Work instruction —
Once you have counted the lines below that contain "Task", give that number and nothing else.

(Data records)
==============================

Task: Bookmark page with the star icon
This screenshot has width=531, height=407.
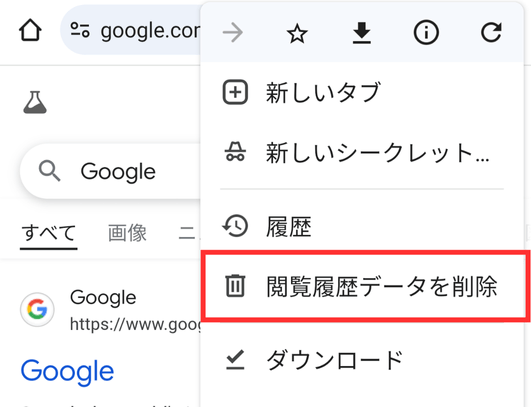Action: (x=297, y=34)
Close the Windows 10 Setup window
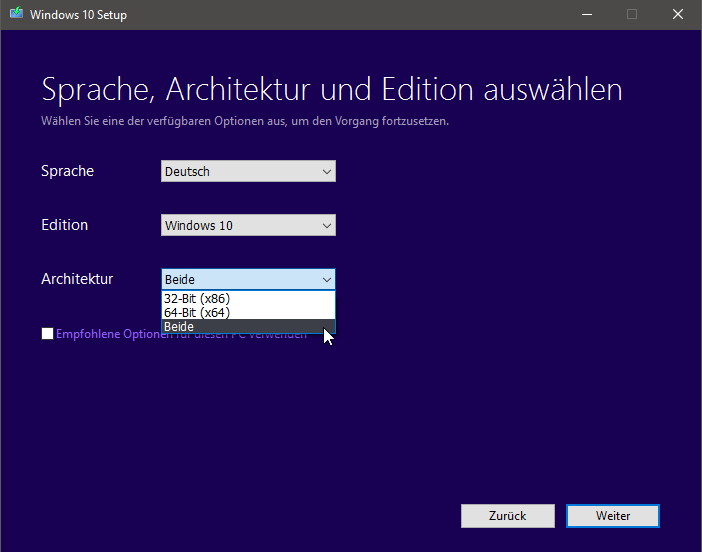Viewport: 702px width, 552px height. coord(678,15)
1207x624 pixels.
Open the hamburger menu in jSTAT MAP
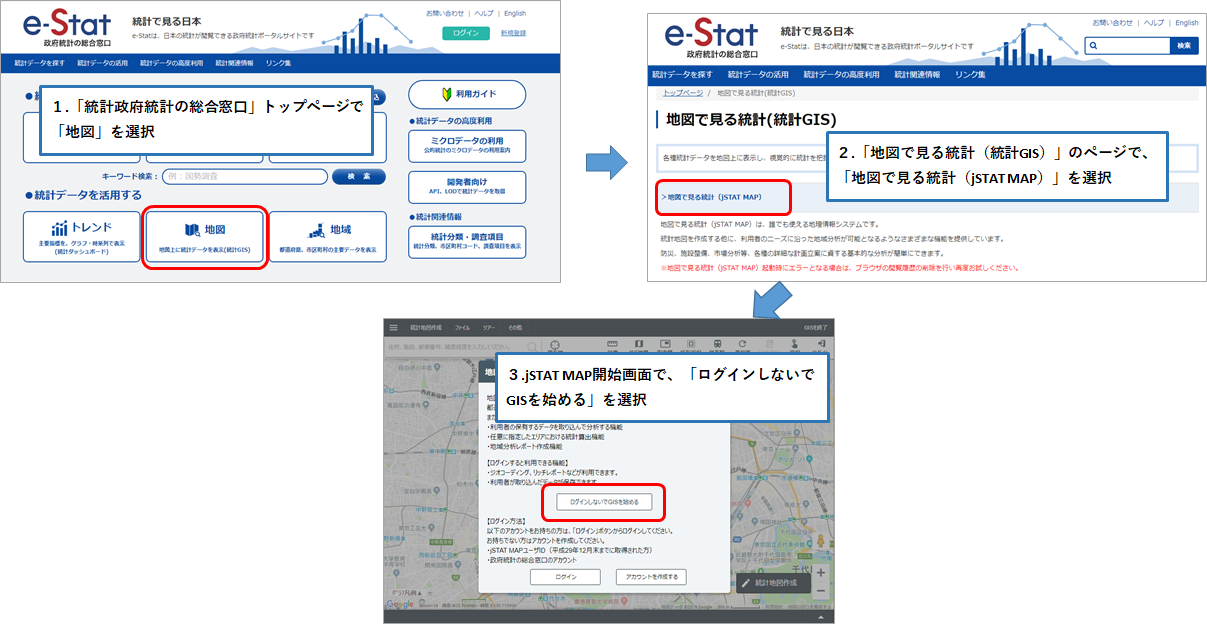pyautogui.click(x=392, y=326)
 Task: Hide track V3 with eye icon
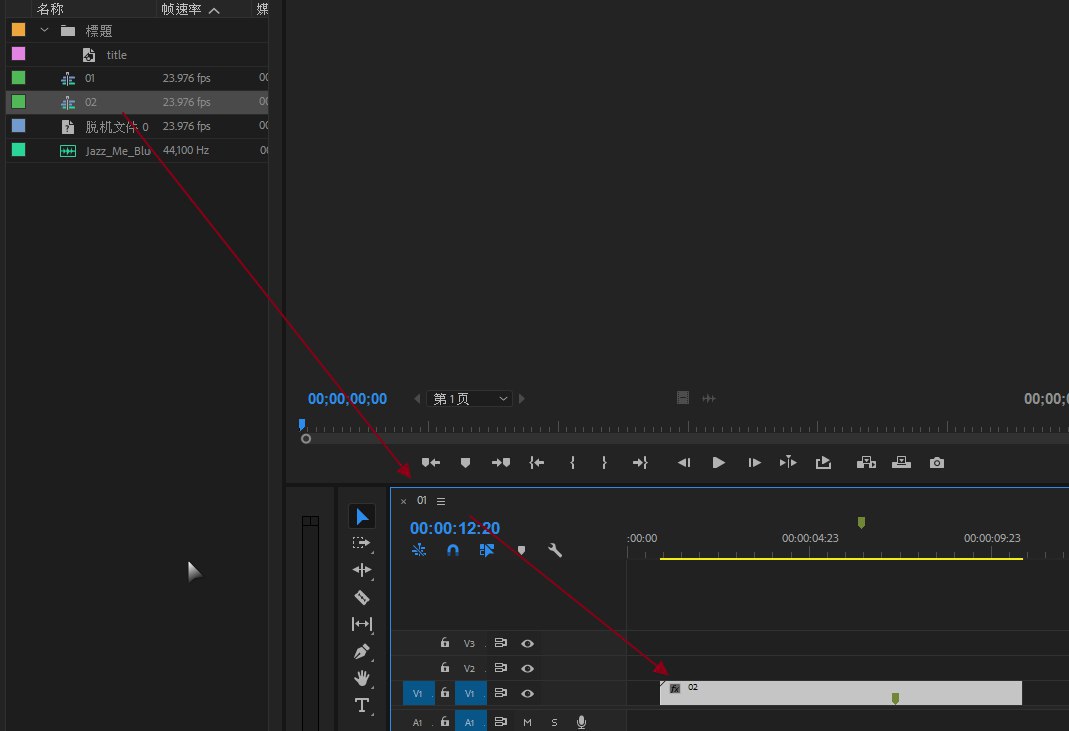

==============================

Solution to this exercise —
2